Odśnieżaliśmy razem z panem Romanem. Fiat 126p zgarnia zaspy niczym profesjonalny pług. Kręci piruety, mknie po prostej. Chwilę później plac przed piekarnią Emilia Kristof jest równy jak stół. Z szoferki 25-latka wysiada roześmiany Roman Kristof, właściciel firmy, nadto kolekcjoner starych, kultowych samochodów. Zakład słynie w całym regionie z wybornego pieczywa oraz ciast.
- Jeżdżę tak codziennie. Śnieg sypie, a końca nie widać – mówi.
Ojcu towarzyszy 14-letni Marek, wnuk założycielki piekarni pani Emilii, który już wdraża się w czynności taty.

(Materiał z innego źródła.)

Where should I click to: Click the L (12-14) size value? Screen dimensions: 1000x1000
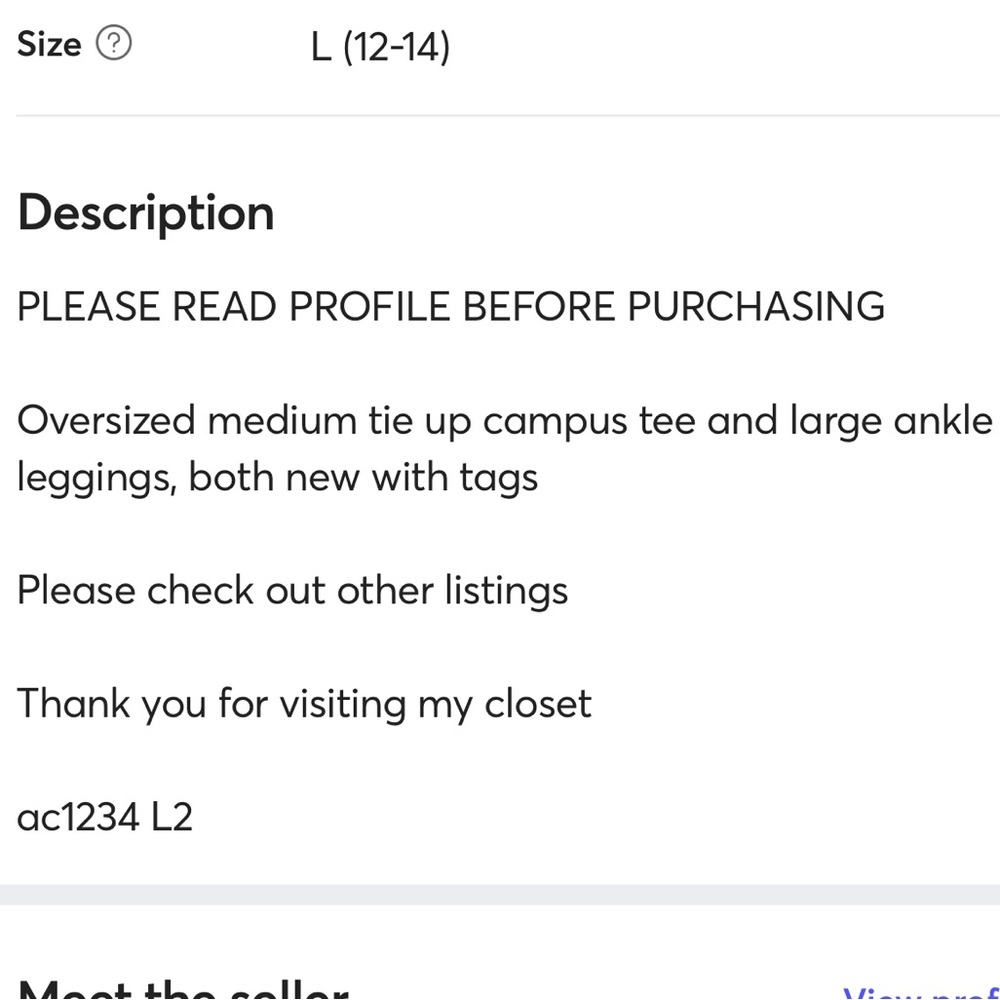tap(380, 47)
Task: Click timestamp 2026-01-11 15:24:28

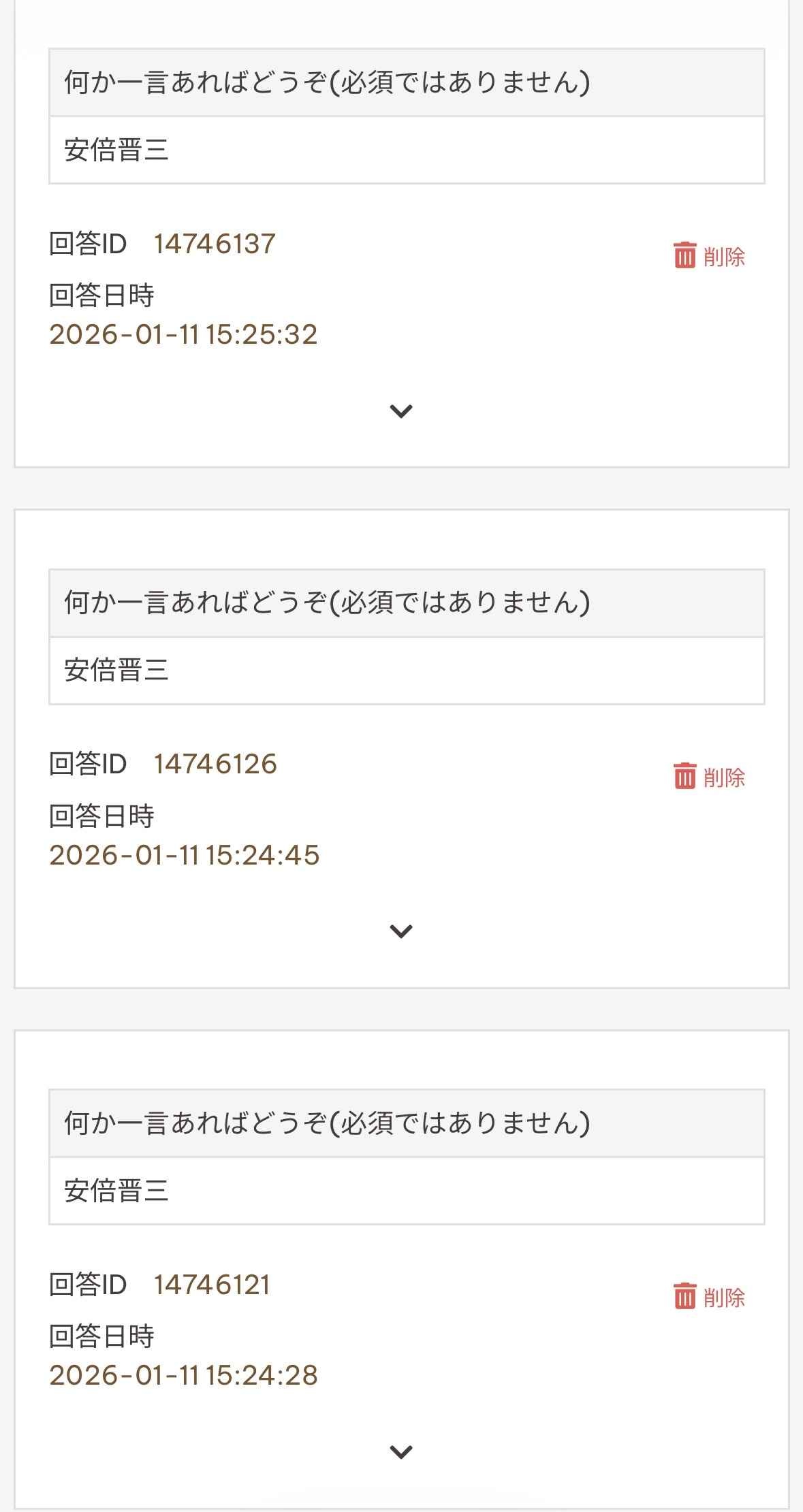Action: (183, 1376)
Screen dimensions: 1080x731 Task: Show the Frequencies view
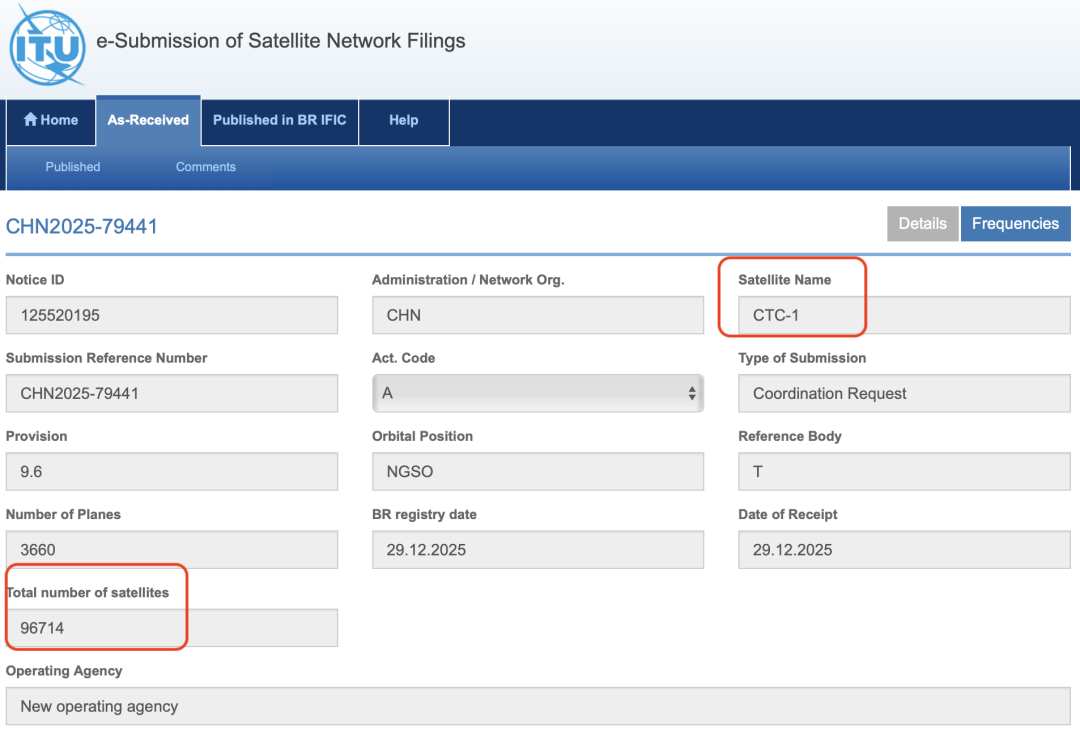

Odśnieżanie zaś zimą to jedna z głównych powinności. Chodzi o to, by dostawcy mogli bezpiecznie zaparkować, a chleb równie bezproblemowo wyjechał do firmowych sklepów rozsianych w regionie. Luty zaskoczył aurą, więc własny pług to szczególnie dziś cenna rzecz.
- Praca z tatą w takim „samochodzie” to duża frajda – przyznaje chłopak.
Skąd pomysł z fiacikiem?
- Mam standardowe odśnieżarki, które trzeba pchać. Ponieważ jest bardzo zimno, przerobiliśmy „malucha” na samochodzik z pługiem. Wykonuje pan swoją robotę, a w kabinie jest ciepło – uśmiecha się pan Roman.
Fiacik jest idealny do takiego zadania. Prosta konstrukcja wyposażona w tylny napęd pomyka na placu niczym łania. Auto obciążono wewnątrz krawężnikami, więc doskonale radzi sobie ze śniegiem. Pracuje na terenie piekarni przy ulicy Rybnickiej oraz przed sklepami w Żorach i Boguszowicach. Do Rudy Śląskiej, gdzie Emilia Kristof ma kolejny sklep, jeździ na lawecie.
- Nasz pług nie może poruszać się drogami publicznymi. Nie zezwalają na to przepisy – wyjaśnia pan Roman.
Maluszek jest na chodzie tylko zimą. Latem stoi w kontenerze, by nie przerdzewiał. W październiku wyjeżdża na zewnątrz do spa, czyli wymiany olejów.